* _EXTRACTO ORIGINAL_

□ □ □ □

El socavón de las placas de Morelos
Hay impuestos buenos e impuestos malos, no en el sentido de que gusten o no a los contribuyentes, en cuyo caso solo habría de los segundos, sino en términos de su eficiencia económica y de su pertinencia social. Veamos.
Un buen impuesto debe ser fácil de administrar y difícil de evadir, aplicable universalmente y preferentemente progresivo en su estructura, transparente y cierto en su monto, y flexible para ajustarse con sencillez a circunstancias cambiantes. El impuesto a la tenencia o uso de vehículos era uno de esos impuestos, hasta que en 2006 el candidato del PAN a la Presidencia de la República decidió darse un chapuzón en las arenas movedizas del populismo; prometió eliminarlo de ganar la elección, y hacia el final de su sexenio, cumplió.
Nunca hay un impuesto popular pero, parafraseando al clásico, el de la tenencia sufría, además, de ser objeto de un mito genial. Según éste, el impuesto se había aprobado temporalmente para financiar las Olimpiadas de 1968, las que supuestamente se seguían pagando 40 años después. Hace ya un tiempo, Gerardo Esquivel desenmascaró el mito, aunque una sociedad suspicaz como la nuestra siga creyendo todo aquello que le conviene para justificarse (https://goo.gl/zvZr3N).

□ □ □ □

* _DATOS EXTRAÍDOS_
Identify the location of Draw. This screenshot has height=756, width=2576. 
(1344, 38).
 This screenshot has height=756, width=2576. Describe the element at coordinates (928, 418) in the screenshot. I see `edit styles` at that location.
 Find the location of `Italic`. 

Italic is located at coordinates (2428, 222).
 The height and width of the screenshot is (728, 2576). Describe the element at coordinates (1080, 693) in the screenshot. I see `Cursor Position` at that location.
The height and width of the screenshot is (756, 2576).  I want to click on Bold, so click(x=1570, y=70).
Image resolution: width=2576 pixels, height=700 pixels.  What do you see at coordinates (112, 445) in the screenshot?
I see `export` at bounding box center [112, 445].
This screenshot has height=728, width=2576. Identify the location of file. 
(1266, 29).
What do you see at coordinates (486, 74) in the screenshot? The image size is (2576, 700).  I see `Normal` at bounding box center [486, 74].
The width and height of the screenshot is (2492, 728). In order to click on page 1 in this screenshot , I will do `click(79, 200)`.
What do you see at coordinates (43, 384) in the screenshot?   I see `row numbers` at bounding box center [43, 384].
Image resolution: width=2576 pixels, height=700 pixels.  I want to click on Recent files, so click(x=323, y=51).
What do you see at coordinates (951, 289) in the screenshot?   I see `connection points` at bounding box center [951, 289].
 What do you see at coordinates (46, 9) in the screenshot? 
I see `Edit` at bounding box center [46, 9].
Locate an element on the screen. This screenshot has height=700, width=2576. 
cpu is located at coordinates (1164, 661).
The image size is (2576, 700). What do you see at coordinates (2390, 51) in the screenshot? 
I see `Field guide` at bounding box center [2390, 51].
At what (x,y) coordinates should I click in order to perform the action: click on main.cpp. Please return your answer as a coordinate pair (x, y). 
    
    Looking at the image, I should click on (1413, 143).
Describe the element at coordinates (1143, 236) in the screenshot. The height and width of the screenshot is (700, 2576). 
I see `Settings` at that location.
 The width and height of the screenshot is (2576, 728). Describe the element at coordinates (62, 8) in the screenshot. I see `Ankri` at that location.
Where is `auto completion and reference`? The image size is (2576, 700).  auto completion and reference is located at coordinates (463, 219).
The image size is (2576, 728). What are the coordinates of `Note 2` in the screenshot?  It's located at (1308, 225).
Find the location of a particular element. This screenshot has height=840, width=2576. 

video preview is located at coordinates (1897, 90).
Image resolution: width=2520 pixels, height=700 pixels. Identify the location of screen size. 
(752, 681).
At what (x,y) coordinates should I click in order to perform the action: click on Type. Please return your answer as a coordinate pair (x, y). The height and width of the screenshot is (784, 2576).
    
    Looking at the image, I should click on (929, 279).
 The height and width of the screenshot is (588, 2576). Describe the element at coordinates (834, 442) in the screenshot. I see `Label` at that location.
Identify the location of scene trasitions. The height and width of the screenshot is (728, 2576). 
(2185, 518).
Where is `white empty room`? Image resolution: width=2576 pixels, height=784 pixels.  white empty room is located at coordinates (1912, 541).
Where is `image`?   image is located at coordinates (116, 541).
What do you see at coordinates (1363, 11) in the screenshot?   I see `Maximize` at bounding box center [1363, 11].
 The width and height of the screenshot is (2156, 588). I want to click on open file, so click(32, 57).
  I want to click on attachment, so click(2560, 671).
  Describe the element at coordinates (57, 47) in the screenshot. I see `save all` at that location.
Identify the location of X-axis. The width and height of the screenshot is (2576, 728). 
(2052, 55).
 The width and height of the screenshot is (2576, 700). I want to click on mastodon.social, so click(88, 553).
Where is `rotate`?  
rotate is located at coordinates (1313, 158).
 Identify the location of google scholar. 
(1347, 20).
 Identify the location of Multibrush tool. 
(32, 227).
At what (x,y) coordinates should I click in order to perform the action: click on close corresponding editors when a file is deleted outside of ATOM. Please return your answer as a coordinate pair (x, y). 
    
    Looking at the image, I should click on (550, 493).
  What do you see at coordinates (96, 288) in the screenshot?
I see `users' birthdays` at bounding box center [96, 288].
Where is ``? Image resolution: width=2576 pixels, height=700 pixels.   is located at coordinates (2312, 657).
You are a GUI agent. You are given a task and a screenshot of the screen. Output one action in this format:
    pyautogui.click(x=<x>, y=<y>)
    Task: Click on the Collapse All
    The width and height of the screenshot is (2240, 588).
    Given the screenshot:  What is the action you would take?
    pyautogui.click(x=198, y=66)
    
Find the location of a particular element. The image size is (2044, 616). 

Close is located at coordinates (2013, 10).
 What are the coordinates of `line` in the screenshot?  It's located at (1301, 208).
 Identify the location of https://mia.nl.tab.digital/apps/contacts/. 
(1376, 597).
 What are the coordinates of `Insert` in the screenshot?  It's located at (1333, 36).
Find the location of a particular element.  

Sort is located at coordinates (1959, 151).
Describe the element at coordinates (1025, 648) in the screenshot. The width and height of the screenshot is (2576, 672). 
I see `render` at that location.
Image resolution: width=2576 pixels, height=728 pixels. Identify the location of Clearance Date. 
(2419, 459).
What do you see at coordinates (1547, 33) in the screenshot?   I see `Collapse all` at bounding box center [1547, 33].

□ □ □ □

* _TAREAS ESCRITAS_
1 > En el texto sobre el impuesto a la tenencia, ¿qué evento se habría financiado con ese impuesto según el mito que se menciona?
2 > Transcribe del texto sobre el impuesto a la tenencia todo lo que va desde "El socavón de" hasta "su sexenio, cumplió.".

* _LAS RESPUESTAS_
1 > Las Olimpiadas de 1968.

2 >
El socavón de las placas de Morelos
Hay impuestos buenos e impuestos malos, no en el sentido de que gusten o no a los contribuyentes, en cuyo caso solo habría de los segundos, sino en términos de su eficiencia económica y de su pertinencia social. Veamos.
Un buen impuesto debe ser fácil de administrar y difícil de evadir, aplicable universalmente y preferentemente progresivo en su estructura, transparente y cierto en su monto, y flexible para ajustarse con sencillez a circunstancias cambiantes. El impuesto a la tenencia o uso de vehículos era uno de esos impuestos, hasta que en 2006 el candidato del PAN a la Presidencia de la República decidió darse un chapuzón en las arenas movedizas del populismo; prometió eliminarlo de ganar la elección, y hacia el final de su sexenio, cumplió.